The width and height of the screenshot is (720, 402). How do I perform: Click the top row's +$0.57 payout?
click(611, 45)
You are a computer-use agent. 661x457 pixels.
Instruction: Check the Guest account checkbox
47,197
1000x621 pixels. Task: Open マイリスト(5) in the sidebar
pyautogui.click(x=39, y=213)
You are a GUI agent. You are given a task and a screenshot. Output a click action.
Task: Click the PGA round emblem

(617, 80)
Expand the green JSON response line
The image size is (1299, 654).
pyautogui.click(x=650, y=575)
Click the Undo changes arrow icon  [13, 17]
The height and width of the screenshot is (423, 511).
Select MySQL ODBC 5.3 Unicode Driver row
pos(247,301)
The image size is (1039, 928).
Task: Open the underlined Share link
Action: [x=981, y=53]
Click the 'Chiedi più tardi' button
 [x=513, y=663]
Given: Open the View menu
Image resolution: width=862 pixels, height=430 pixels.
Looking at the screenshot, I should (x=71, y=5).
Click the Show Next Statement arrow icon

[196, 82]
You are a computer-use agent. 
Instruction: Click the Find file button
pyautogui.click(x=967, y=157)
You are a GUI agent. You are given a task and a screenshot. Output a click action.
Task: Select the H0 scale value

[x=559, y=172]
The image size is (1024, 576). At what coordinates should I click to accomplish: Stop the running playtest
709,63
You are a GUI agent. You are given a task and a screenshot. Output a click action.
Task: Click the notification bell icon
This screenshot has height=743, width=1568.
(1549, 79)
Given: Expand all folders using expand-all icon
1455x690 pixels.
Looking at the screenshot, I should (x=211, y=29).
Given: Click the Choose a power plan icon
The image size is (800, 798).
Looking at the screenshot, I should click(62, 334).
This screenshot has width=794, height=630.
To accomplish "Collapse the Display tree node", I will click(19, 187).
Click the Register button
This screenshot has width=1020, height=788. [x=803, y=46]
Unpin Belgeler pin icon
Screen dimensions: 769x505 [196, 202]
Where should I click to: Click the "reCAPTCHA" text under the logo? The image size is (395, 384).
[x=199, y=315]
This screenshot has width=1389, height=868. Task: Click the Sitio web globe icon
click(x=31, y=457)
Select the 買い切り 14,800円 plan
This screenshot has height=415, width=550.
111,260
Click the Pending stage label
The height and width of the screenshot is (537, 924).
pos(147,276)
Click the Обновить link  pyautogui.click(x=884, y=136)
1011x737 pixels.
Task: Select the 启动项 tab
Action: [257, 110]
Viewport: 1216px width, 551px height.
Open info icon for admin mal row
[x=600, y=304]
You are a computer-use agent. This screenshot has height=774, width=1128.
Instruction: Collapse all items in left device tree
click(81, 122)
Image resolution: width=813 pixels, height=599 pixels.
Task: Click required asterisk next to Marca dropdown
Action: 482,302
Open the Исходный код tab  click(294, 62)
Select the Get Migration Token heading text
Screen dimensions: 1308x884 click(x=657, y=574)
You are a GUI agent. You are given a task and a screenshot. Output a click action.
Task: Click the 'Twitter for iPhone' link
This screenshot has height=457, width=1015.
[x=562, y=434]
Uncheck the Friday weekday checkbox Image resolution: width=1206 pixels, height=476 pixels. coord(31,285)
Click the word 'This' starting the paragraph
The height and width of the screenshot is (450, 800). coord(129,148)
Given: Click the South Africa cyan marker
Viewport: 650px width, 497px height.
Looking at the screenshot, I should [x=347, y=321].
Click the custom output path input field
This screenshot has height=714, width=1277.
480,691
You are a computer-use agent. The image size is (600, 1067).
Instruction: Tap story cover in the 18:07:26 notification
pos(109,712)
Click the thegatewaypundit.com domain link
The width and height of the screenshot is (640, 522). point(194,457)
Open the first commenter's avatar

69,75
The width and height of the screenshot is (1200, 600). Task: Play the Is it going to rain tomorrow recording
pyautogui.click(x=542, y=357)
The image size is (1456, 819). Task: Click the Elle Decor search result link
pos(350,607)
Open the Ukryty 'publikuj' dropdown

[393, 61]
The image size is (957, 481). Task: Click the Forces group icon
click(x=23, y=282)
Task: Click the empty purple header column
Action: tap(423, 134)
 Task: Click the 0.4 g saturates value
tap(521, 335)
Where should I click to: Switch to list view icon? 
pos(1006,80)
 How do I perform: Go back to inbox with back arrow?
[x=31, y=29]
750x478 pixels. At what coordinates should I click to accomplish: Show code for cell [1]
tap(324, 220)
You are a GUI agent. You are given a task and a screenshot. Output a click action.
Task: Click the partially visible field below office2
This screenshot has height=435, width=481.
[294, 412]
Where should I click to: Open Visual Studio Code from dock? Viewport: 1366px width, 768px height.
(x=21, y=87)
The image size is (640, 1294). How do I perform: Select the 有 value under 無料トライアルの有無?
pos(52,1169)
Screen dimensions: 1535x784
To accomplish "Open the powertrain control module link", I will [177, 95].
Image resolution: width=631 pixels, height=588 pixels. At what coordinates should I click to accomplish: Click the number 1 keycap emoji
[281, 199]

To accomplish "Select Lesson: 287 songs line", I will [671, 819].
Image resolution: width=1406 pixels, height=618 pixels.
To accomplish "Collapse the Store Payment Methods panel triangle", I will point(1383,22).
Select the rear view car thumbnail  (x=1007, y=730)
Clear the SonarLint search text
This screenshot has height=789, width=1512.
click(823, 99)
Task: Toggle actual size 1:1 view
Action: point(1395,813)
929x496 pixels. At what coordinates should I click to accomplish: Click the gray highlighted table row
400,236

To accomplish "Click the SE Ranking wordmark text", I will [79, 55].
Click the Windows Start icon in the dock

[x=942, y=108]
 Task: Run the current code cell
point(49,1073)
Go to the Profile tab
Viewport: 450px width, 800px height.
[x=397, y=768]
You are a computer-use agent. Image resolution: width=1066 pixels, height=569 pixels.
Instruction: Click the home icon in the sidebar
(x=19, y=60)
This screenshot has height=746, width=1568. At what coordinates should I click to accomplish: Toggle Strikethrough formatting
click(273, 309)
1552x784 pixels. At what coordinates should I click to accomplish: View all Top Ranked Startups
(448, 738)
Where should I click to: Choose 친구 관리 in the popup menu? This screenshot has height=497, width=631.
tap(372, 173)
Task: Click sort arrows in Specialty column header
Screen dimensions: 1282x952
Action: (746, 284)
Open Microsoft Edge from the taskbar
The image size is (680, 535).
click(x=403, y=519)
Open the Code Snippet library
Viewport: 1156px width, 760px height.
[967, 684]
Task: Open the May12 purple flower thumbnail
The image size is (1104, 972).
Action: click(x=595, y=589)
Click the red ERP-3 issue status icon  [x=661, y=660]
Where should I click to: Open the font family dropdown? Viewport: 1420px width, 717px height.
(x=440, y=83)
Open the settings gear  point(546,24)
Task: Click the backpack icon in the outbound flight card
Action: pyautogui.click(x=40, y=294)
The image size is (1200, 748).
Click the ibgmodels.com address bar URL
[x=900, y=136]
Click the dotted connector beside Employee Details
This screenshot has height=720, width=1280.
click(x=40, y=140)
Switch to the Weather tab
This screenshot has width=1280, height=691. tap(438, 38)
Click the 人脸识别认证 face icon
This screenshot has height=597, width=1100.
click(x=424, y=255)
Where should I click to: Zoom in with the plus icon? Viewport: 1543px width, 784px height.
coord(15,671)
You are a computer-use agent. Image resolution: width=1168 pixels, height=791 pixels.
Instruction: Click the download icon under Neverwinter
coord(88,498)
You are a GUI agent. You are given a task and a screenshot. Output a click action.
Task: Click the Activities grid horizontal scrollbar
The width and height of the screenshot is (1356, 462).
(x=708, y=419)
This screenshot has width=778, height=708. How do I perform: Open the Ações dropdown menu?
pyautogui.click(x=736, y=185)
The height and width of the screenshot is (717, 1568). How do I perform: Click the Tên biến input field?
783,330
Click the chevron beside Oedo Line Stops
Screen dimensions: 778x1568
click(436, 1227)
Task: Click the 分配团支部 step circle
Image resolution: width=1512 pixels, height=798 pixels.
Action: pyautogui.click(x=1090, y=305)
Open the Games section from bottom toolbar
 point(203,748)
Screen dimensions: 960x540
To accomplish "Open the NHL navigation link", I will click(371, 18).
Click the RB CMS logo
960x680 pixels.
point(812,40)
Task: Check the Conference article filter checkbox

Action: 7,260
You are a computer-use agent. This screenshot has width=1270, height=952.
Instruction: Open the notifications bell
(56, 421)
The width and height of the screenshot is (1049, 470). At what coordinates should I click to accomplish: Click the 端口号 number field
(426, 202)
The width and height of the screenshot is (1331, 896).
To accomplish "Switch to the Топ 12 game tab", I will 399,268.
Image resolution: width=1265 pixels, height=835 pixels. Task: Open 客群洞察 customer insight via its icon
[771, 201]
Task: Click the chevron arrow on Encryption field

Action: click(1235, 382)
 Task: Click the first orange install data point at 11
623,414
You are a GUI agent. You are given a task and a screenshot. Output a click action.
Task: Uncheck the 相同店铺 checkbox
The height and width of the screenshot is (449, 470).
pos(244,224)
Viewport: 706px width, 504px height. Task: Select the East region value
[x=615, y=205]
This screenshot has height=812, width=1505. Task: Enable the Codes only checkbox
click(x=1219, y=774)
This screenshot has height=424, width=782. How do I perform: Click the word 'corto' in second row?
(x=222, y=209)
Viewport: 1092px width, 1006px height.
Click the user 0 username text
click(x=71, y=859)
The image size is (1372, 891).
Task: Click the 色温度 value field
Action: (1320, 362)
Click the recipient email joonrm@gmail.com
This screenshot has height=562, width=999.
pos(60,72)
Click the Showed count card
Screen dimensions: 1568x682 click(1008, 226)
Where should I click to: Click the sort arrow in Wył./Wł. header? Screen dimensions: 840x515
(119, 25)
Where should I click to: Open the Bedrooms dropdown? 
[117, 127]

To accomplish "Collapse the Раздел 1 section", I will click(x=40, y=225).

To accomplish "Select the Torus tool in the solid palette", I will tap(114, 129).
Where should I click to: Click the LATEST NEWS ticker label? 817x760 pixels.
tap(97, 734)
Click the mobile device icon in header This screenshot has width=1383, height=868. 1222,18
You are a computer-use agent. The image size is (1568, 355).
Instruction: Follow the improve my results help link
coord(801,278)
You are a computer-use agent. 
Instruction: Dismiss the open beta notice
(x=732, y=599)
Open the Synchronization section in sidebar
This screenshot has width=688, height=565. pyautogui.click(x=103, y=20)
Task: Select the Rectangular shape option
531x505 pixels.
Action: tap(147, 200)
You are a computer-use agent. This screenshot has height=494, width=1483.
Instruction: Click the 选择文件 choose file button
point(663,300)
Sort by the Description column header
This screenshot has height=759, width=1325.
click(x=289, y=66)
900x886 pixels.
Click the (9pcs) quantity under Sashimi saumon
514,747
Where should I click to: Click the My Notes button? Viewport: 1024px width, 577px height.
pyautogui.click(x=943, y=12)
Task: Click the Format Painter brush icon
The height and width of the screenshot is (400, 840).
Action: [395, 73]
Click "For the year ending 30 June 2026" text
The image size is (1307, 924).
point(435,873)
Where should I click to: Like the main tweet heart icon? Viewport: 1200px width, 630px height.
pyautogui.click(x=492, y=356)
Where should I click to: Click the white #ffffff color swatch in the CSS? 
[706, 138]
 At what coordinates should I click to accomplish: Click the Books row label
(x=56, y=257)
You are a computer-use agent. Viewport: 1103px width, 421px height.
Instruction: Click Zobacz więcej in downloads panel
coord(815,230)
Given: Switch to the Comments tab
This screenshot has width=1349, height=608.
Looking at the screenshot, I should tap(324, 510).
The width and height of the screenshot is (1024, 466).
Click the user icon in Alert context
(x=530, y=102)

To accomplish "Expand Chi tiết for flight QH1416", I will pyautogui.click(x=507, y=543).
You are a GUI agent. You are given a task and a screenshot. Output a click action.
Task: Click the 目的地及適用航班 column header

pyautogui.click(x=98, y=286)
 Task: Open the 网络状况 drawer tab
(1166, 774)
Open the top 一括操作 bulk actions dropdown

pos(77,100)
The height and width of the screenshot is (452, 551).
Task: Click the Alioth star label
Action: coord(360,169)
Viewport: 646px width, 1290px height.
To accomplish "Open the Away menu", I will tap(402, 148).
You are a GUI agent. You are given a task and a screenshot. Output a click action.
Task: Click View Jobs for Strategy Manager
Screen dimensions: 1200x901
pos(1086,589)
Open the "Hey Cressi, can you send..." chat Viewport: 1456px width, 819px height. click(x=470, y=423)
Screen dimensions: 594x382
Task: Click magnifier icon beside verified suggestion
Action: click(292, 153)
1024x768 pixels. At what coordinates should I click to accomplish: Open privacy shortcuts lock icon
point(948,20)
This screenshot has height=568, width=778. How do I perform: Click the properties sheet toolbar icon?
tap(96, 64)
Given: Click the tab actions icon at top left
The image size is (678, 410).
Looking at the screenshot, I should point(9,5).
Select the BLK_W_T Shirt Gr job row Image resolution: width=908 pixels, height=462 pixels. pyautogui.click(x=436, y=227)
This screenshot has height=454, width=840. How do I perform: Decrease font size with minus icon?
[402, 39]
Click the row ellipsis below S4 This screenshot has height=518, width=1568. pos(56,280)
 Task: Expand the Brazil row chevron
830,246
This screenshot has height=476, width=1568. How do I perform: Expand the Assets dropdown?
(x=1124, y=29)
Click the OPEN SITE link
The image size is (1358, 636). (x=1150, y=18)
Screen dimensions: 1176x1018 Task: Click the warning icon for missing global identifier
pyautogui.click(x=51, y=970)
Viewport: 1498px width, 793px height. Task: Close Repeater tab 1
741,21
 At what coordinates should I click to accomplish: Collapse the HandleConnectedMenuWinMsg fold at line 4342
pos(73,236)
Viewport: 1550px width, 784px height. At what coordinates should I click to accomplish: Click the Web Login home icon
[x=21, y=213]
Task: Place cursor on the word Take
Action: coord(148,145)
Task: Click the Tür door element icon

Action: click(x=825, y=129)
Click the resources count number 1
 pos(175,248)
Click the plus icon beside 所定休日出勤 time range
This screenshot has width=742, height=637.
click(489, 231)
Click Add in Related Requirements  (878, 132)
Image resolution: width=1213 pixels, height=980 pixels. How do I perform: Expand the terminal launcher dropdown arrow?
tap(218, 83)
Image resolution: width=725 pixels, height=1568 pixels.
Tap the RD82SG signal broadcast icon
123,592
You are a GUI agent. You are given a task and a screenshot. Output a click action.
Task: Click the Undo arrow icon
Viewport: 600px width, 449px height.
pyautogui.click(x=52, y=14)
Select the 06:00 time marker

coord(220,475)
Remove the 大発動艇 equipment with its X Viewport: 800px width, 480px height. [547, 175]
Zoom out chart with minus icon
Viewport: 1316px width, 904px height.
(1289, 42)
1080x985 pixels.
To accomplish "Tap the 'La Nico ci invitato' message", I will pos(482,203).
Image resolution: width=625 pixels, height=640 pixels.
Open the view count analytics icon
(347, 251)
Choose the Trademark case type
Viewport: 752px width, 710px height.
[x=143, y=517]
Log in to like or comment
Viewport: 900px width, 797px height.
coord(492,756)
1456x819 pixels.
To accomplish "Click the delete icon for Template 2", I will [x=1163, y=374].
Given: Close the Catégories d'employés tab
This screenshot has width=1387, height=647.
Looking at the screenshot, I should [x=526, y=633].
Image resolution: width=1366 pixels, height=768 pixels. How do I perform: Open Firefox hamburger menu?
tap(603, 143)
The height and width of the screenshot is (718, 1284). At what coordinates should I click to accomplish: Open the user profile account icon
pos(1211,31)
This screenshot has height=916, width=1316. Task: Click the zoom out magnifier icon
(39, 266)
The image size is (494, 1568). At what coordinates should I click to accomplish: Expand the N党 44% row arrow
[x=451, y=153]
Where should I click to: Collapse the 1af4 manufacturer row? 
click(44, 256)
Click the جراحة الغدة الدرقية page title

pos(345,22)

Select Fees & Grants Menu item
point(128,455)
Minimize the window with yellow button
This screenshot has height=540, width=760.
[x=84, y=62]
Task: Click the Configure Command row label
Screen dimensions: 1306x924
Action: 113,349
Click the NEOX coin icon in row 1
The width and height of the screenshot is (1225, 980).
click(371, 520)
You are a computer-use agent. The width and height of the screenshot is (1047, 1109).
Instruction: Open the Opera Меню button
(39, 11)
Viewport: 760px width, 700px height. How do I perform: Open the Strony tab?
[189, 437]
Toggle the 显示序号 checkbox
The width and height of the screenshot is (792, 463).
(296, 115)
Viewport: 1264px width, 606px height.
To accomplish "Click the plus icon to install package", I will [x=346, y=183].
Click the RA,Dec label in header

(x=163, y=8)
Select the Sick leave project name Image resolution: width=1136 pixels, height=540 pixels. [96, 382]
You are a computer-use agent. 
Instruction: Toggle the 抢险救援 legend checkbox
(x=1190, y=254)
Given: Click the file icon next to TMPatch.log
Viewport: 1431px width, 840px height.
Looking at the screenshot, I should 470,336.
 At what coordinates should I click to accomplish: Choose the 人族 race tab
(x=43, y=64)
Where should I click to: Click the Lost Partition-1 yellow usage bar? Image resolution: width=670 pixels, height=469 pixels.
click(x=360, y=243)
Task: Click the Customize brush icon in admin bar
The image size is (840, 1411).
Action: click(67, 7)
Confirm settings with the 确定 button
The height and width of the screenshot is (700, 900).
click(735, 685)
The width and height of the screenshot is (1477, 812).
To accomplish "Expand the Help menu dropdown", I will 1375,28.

» What this task involves
Nothing but a number should be given: the count of lines above in which the word "thumbnail" occurs.

» Exercise result
2